Directions → Only one stretch of the data below is wanted: the lines starting at the one with "Given: Click 12" and ending at the one with "Open the window", both included, given again exactly.

Stored entries
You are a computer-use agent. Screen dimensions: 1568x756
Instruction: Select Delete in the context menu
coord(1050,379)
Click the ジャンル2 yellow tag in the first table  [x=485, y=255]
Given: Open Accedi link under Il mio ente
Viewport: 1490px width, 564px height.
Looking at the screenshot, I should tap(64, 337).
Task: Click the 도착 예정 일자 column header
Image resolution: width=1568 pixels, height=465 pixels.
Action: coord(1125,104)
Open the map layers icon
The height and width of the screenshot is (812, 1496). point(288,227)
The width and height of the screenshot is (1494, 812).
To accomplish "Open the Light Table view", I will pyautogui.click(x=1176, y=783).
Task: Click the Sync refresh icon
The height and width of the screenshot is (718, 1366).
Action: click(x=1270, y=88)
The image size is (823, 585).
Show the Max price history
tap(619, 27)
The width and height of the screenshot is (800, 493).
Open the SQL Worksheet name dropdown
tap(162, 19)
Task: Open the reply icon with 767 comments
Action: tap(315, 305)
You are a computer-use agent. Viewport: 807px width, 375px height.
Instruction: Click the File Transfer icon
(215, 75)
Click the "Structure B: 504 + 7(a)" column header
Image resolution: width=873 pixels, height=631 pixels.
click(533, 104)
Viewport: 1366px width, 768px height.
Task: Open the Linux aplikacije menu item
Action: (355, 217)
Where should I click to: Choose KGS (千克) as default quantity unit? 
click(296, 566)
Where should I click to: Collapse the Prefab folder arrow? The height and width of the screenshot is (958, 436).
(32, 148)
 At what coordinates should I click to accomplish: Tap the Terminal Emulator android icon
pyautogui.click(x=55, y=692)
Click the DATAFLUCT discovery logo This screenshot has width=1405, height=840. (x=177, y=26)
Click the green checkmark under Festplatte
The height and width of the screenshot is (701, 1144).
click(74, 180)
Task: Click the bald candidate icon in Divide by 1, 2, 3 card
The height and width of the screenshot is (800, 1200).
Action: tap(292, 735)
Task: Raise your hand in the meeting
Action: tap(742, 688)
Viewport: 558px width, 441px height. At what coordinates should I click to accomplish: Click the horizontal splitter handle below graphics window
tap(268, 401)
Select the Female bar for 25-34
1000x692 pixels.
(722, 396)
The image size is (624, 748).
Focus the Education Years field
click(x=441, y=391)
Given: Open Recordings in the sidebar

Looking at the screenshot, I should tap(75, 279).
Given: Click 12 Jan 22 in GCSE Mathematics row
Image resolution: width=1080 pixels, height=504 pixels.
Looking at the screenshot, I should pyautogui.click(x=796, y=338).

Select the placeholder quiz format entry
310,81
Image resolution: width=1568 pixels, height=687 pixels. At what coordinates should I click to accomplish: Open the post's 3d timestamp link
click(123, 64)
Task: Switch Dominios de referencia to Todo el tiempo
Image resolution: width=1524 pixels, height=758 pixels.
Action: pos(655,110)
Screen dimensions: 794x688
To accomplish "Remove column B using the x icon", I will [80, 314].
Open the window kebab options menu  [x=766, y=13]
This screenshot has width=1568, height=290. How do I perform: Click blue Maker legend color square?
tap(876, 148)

Answer for the task →
Given: Click 12 Jan 22 in GCSE Mathematics row
Image resolution: width=1080 pixels, height=504 pixels.
Looking at the screenshot, I should pyautogui.click(x=796, y=338).

Select the placeholder quiz format entry
310,81
Image resolution: width=1568 pixels, height=687 pixels. At what coordinates should I click to accomplish: Open the post's 3d timestamp link
click(123, 64)
Task: Switch Dominios de referencia to Todo el tiempo
Image resolution: width=1524 pixels, height=758 pixels.
Action: pos(655,110)
Screen dimensions: 794x688
To accomplish "Remove column B using the x icon", I will [80, 314].
Open the window kebab options menu  [x=766, y=13]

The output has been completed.